Provided data section start

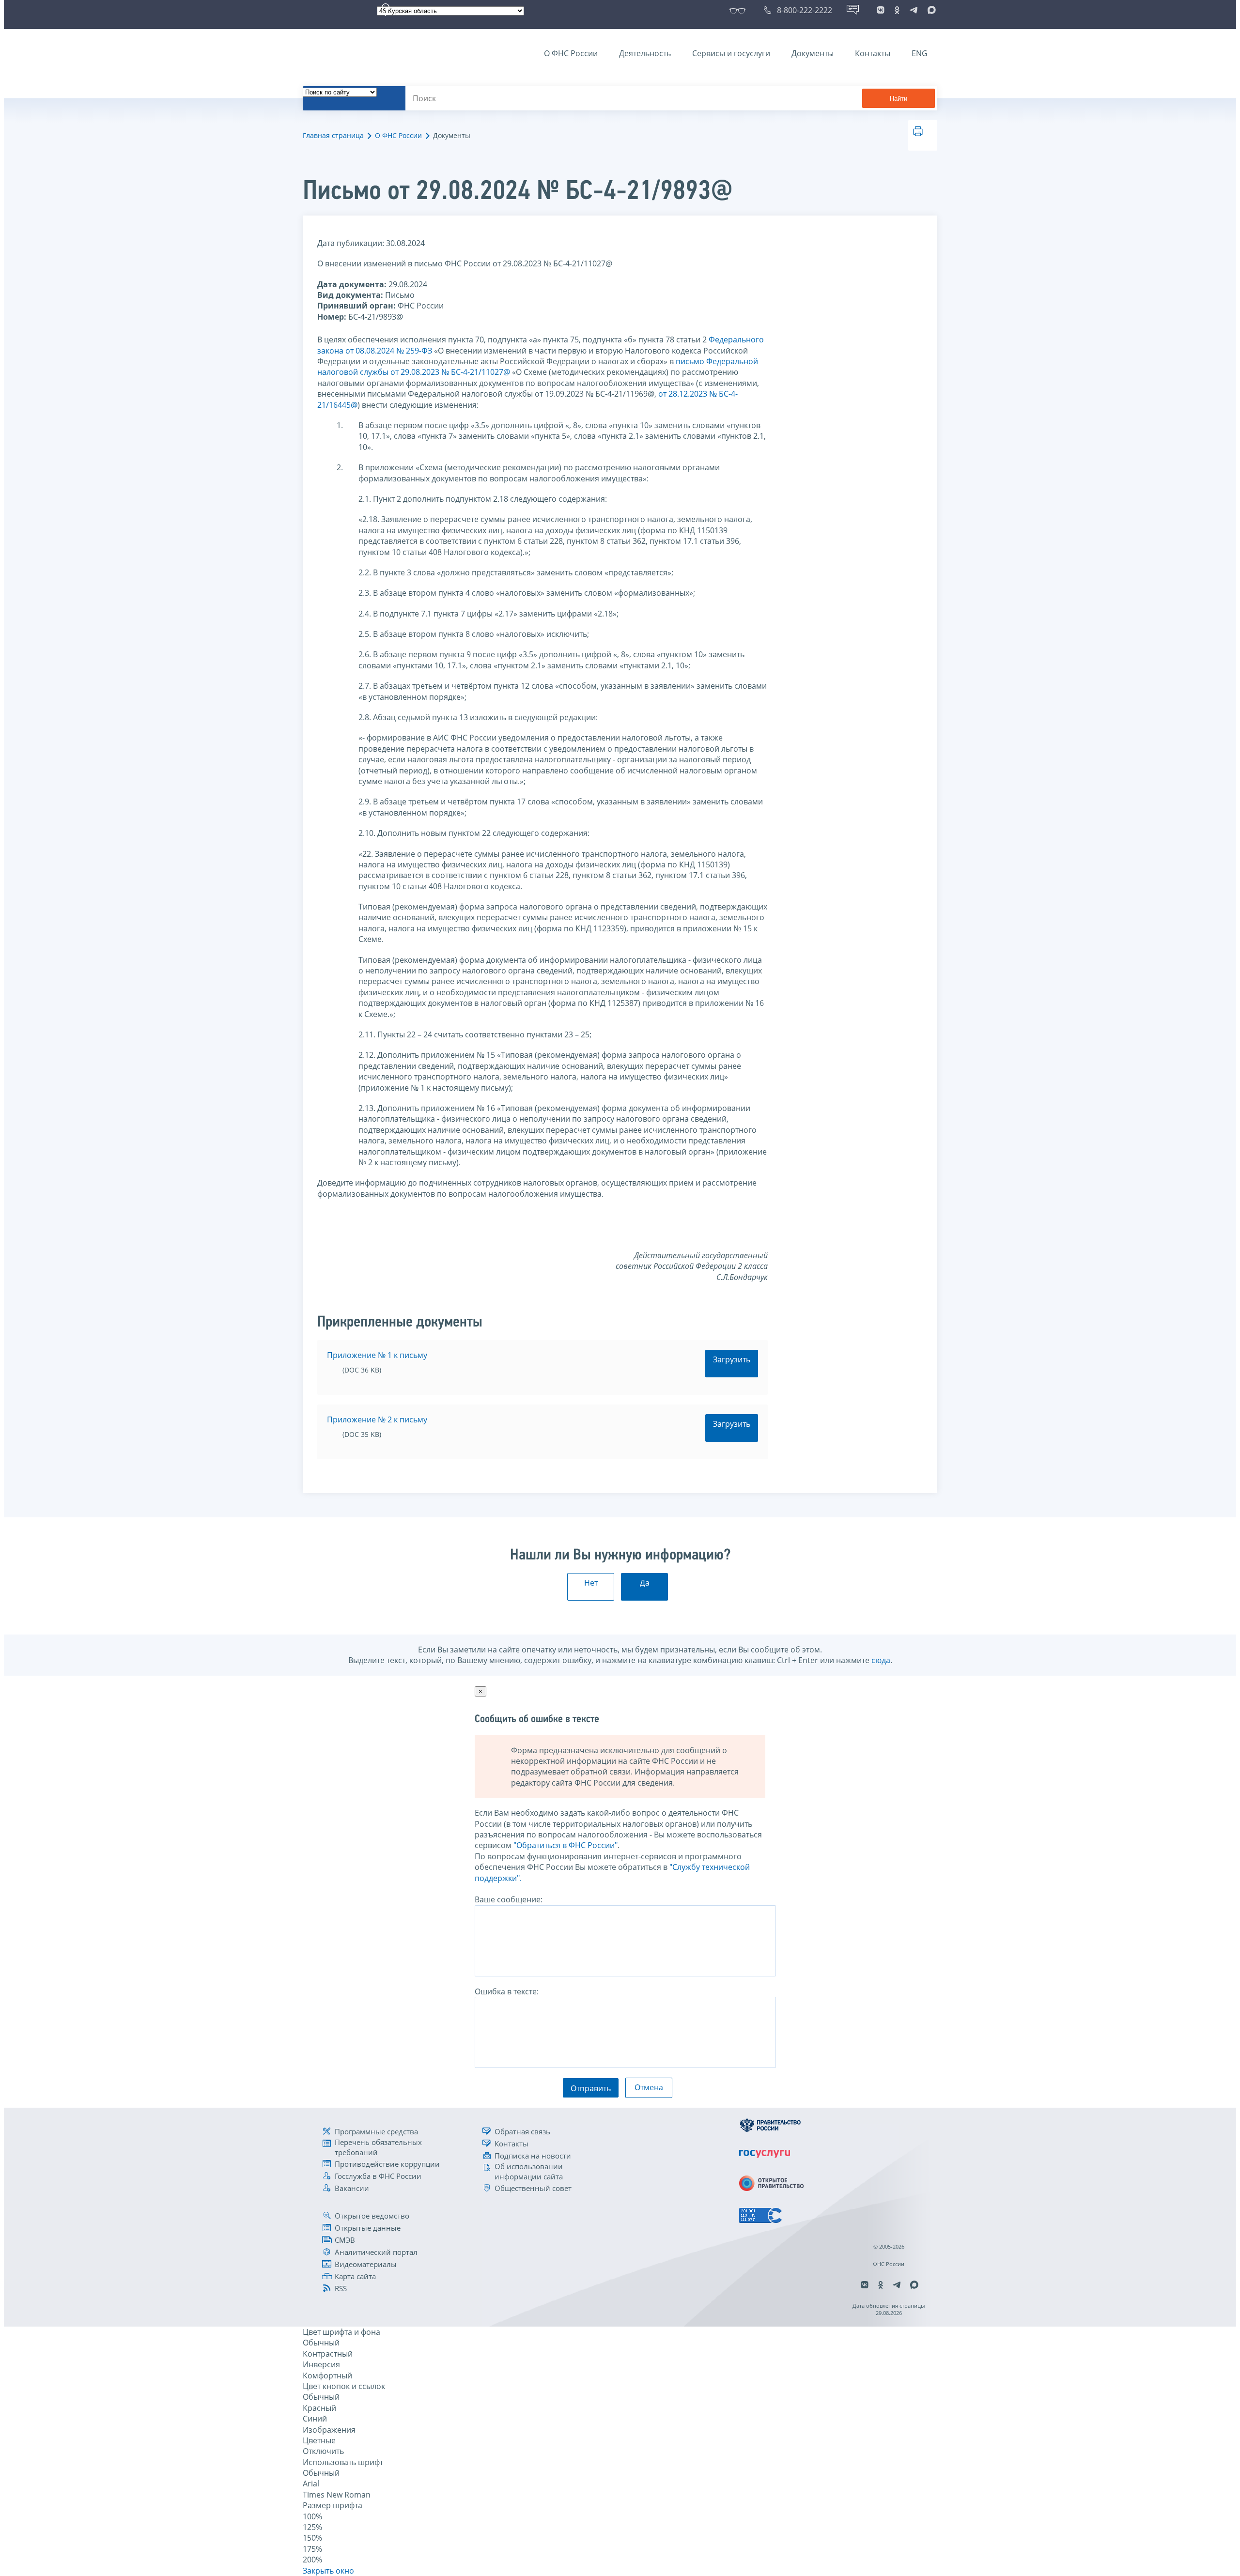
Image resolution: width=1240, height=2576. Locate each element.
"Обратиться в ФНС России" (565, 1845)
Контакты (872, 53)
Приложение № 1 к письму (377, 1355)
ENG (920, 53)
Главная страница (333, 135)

Provided data section end
Provided data section start

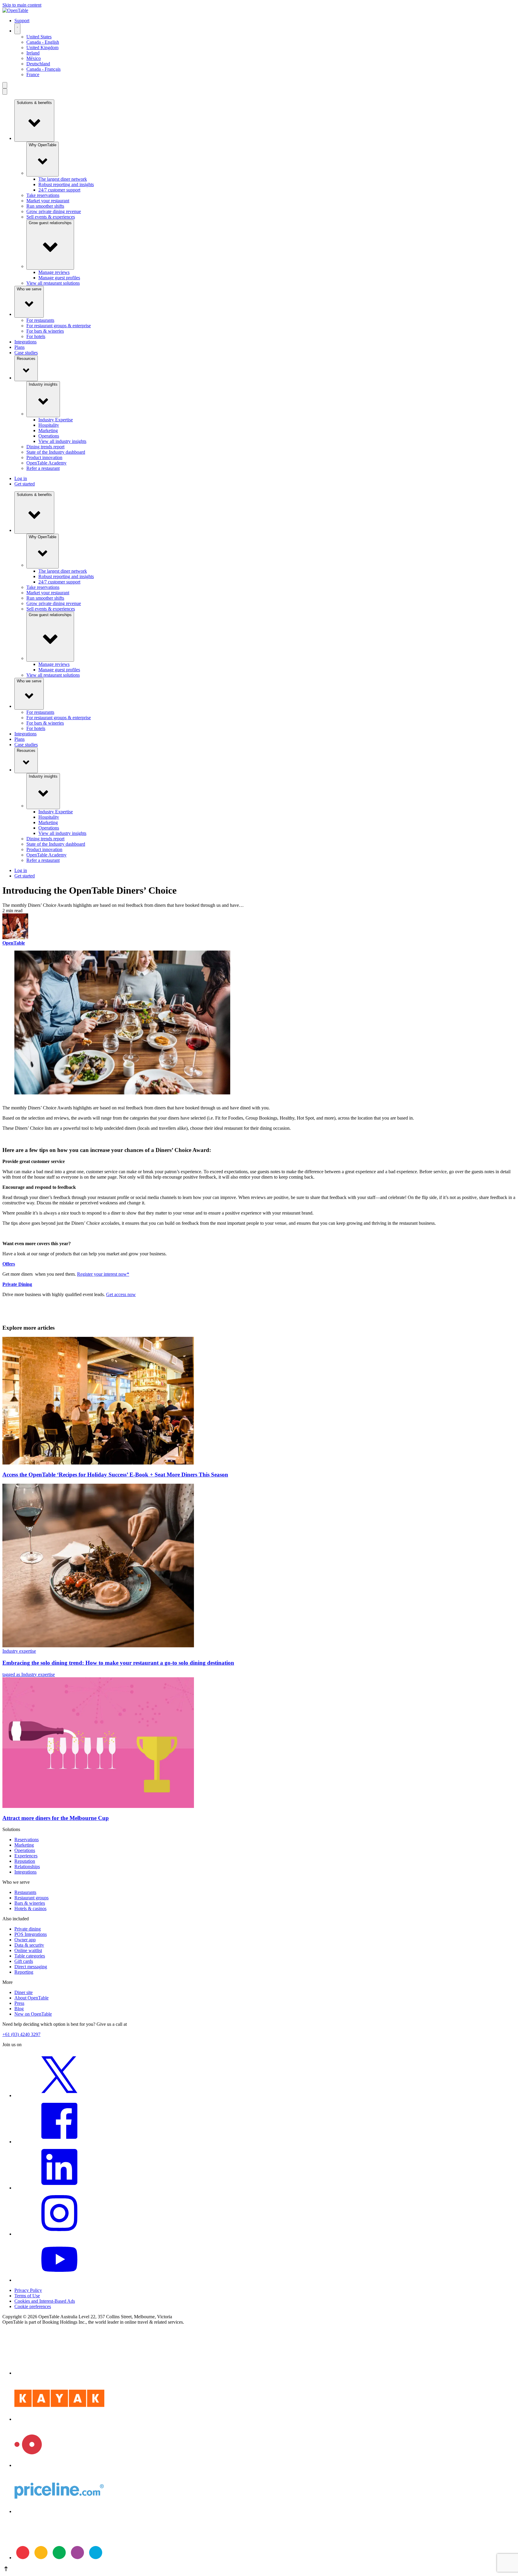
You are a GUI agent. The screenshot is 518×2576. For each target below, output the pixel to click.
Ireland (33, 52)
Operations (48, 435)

Provided data section end
Provided data section start

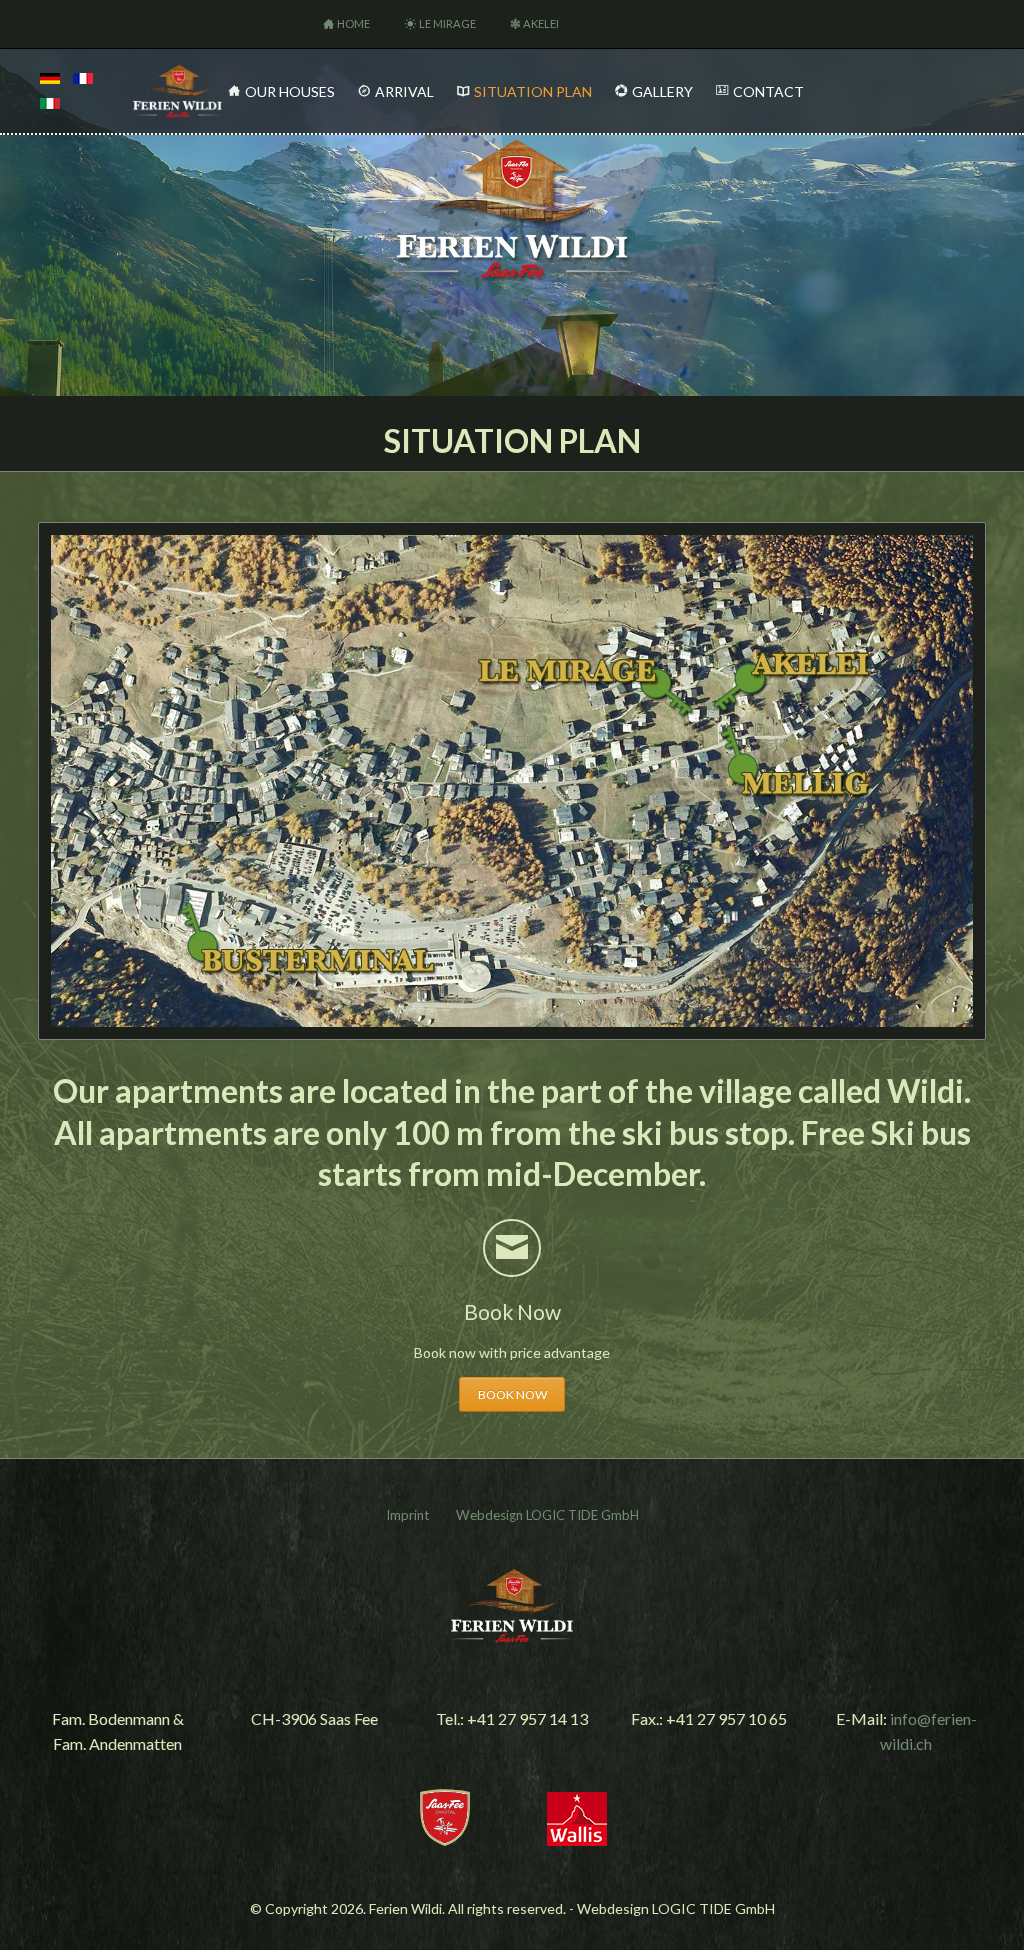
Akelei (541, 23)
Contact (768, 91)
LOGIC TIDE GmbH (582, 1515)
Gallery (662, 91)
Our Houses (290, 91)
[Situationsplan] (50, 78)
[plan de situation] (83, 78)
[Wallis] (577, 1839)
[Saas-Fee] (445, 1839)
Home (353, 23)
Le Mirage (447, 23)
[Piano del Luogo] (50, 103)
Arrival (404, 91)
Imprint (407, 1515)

Provided data section end

» Task to carry out: Whenever the string "each" shows up in a line above, copy that line.

» Task solution:
Image resolution: width=1240, height=2576. Locate each element.
You are a GUI agent. The screenshot is 518×2576. For each target below, output the pixel to click.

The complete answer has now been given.